Timide et d'un physique quelconque, Larry a toujours été cette cible facile, blagues et brimmades en tout genre, et les choses empirent quand il est accusé d'avoir tué Cindy Walker, la seule fille qui lui fît l'honneur d'un rencart. Désormais surnommé Larry Le Pourri, il ne sera jamais inculpé, faute de preuves, mais sera rejeté de tout le monde, personne ne croyant en son innocence. Encaissant toutes les injures, il persiste à reprendre le garage de son père, où personne ne s'arrête, sauf les étrangers de passage. Il passe ses journées à lire. Du Stephen King (dont les références parsèment les pages du roman) ou des pulps d'horreur, ce qui n'arrange pas sa réputation de barge.
Quand la fille d'une famille puissante du coin, les Rutherford, disparaît à son tour, sur qui donc vont s'écraser, implacables, les premiers et derniers soupçons? Après s'être retenu toutes ces années Larry Le Pourri a laissé ses pulsions meurtrières le guider. Quoi de plus simple comme affaire n'est-ce pas?
L'amitié partagée entre Silas et Larry semble ne pas avoir survécu, sévèrement écornée par deux mots, et ce avant même la disparition de Cindy Walker. Alors pourquoi se laisse-t-il aiguillé par ses intuitions et s'écarte de ses simples fonctions d'agent de circulation (entre autres) pour mener son enquête? Des révélations inattendues n'y seront pas étrangères.

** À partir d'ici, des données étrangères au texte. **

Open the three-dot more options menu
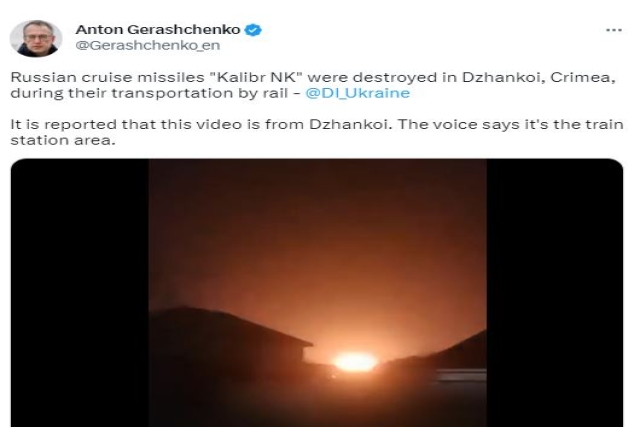Screen dimensions: 640x427 coord(614,30)
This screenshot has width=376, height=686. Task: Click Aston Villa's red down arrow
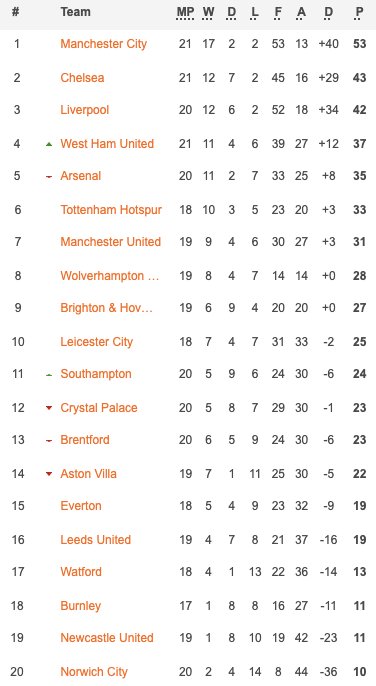point(49,474)
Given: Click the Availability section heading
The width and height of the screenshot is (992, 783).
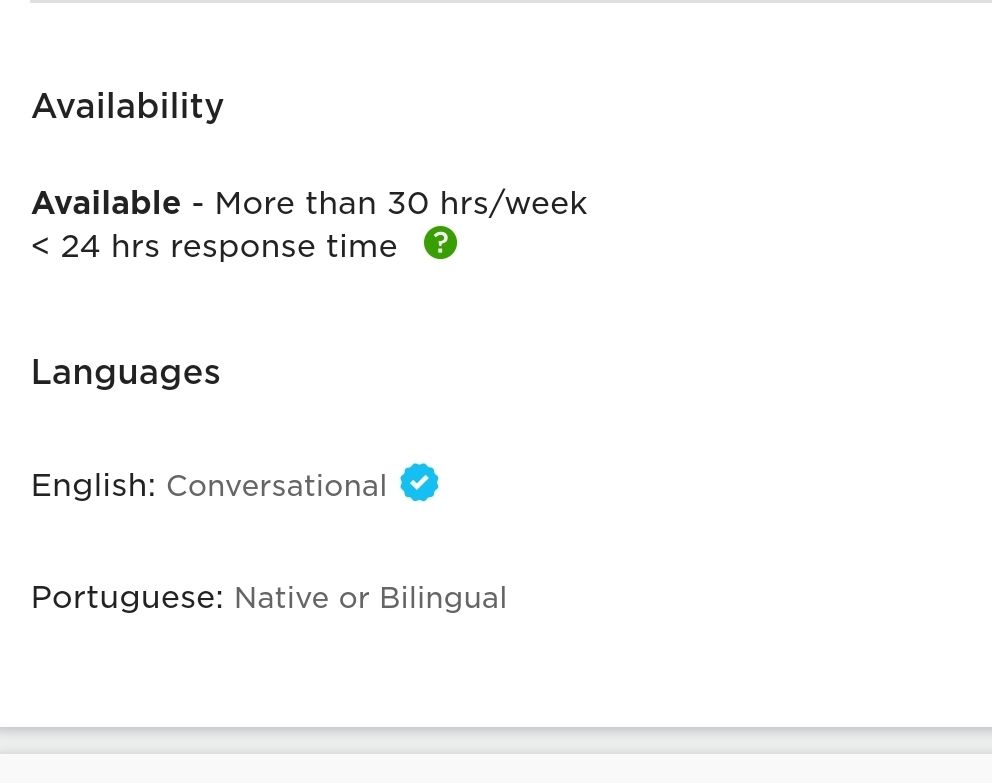Looking at the screenshot, I should (x=127, y=105).
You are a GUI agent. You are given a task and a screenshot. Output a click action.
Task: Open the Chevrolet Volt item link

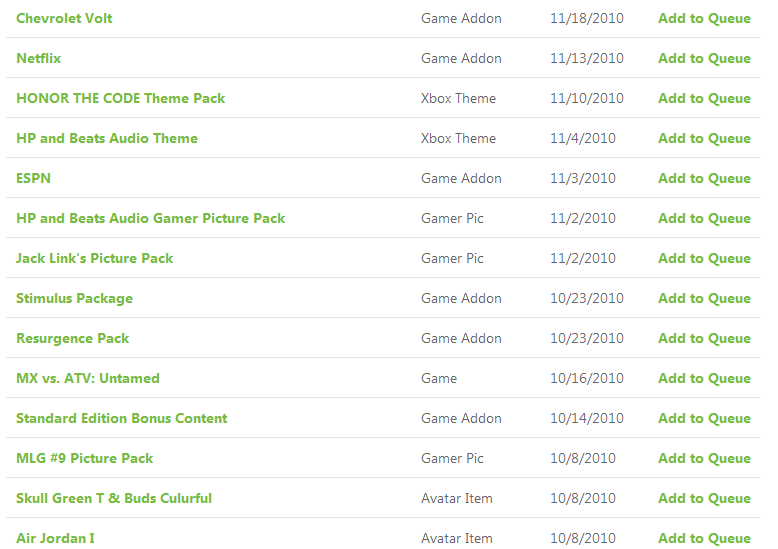pos(64,18)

D'une écriture pudique et prenante (la scène d'ouverture est d'une efficacité redoutable), Le Retour de Silas Jones m'a beaucoup fait penser à Little Bird de Craig Johnson (je vous parlerai très certainement de sa suite, Le Camp des morts, bientôt) l'un de mes gros coups de coeur de l'année dernière. L'aspect polar bien plus en veilleuse, pourtant. On compatit avec Larry autant qu'on a pu le faire avec Walt Longmire (le héros de Johnson), et tout en étant entretenue, l'ambiguité (est-il vraiment innocent?) laisse place aux yeux du lecteur à la conviction que Larry n'a pas pu faire ce dont on l'accuse (en êtes-vous aussi si sûrs?).

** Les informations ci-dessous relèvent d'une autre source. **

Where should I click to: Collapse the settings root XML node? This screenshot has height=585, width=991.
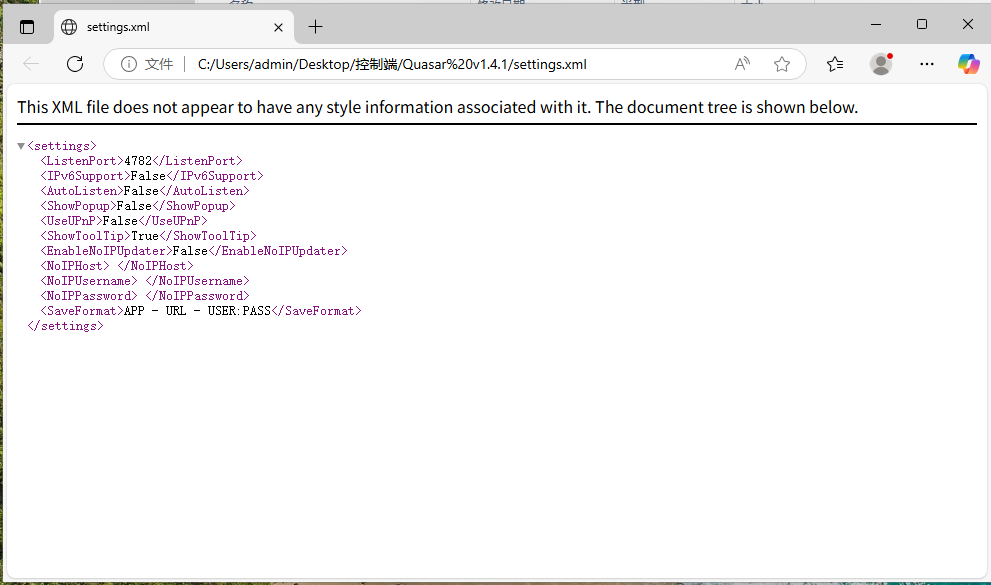coord(21,146)
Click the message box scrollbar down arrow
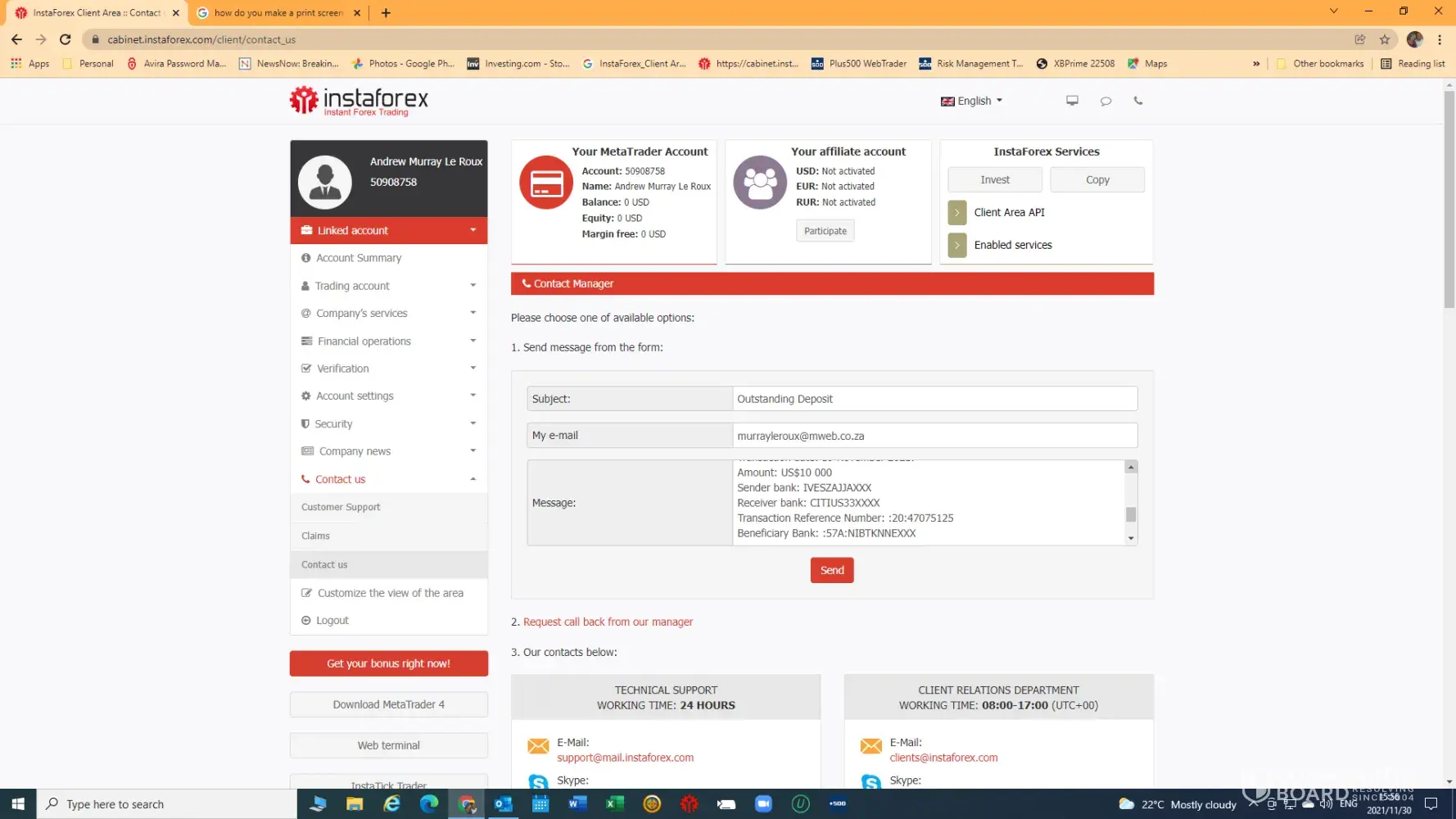Viewport: 1456px width, 819px height. pos(1131,538)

La mère de Larry prie pour qu'on lui envoie un ami. Silas, poussé par les circonstances, je lui accorde, fait quelques entorses à sa loyauté. Le seul et véritable ami que Larry pourrait trouver est paradoxalement inaccessible, puisqu'il s'agit du lecteur. En tout cas, c'est ce que j'ai ressenti envers Larry, une amitié virtuelle lecteur/personnage que Tom Franklin a su habilement créer de sa plume. J'espère qu'il en sera de même pour vous et que je ne vous en ai pas trop raconté (il est rare que j'en dise plus que la quatrième de couverture).
J'ai terminé Le Retour de Silas Jones, satisfait d'avoir encore découvert un auteur de la collection "Terres d'Amérique" mais frustré par son étendue et le temps qui me manquera pour rattraper mon retard. Surtout qu'une exploration en détail du catalogue en question m'a donné un aperçu sérieusement alléchant d'une (voire deux) bonne dizaine de titres dont certains sont malheureusement épuisés (damn!).
Le Retour de Silas Jones, Tom Franklin, Albin Michel, coll. "Terres d'Amérique" dirigée par Francis Geffard (non vraiment, y'a pas de quoi, tout le plaisir est pour moi), 22,90€. Traduit de l'américain par Michel Lederer.